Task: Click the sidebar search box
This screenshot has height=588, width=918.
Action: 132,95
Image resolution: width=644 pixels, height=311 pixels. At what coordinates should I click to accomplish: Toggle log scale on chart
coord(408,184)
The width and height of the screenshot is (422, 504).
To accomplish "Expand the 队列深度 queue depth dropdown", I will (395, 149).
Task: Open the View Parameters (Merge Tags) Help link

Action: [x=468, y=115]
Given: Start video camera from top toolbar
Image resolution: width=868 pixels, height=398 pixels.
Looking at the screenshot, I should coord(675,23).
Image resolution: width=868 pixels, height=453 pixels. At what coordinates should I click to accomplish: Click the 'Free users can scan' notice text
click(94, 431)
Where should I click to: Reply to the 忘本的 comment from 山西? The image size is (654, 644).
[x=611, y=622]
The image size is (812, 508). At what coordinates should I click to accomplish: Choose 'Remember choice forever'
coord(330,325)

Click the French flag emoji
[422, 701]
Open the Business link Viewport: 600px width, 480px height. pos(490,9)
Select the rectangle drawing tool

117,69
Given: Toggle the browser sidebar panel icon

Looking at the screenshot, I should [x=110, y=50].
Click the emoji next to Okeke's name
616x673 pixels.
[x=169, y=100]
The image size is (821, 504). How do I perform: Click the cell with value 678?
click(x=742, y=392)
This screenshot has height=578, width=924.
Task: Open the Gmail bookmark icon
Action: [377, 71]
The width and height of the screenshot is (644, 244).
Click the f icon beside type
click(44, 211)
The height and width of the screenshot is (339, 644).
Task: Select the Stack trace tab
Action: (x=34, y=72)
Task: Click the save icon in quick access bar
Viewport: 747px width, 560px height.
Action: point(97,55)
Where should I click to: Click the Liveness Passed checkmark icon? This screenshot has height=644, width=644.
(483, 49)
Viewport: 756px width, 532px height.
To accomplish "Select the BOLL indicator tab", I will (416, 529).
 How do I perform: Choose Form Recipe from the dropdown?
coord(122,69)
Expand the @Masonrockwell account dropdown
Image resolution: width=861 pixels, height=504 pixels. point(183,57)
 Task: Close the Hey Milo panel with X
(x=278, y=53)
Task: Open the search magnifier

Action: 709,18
================================
» TASK OBJECTIVE:
Going through the entries above, count the lines that have the word "will" and state that count alone.

» EXERCISE RESULT:
2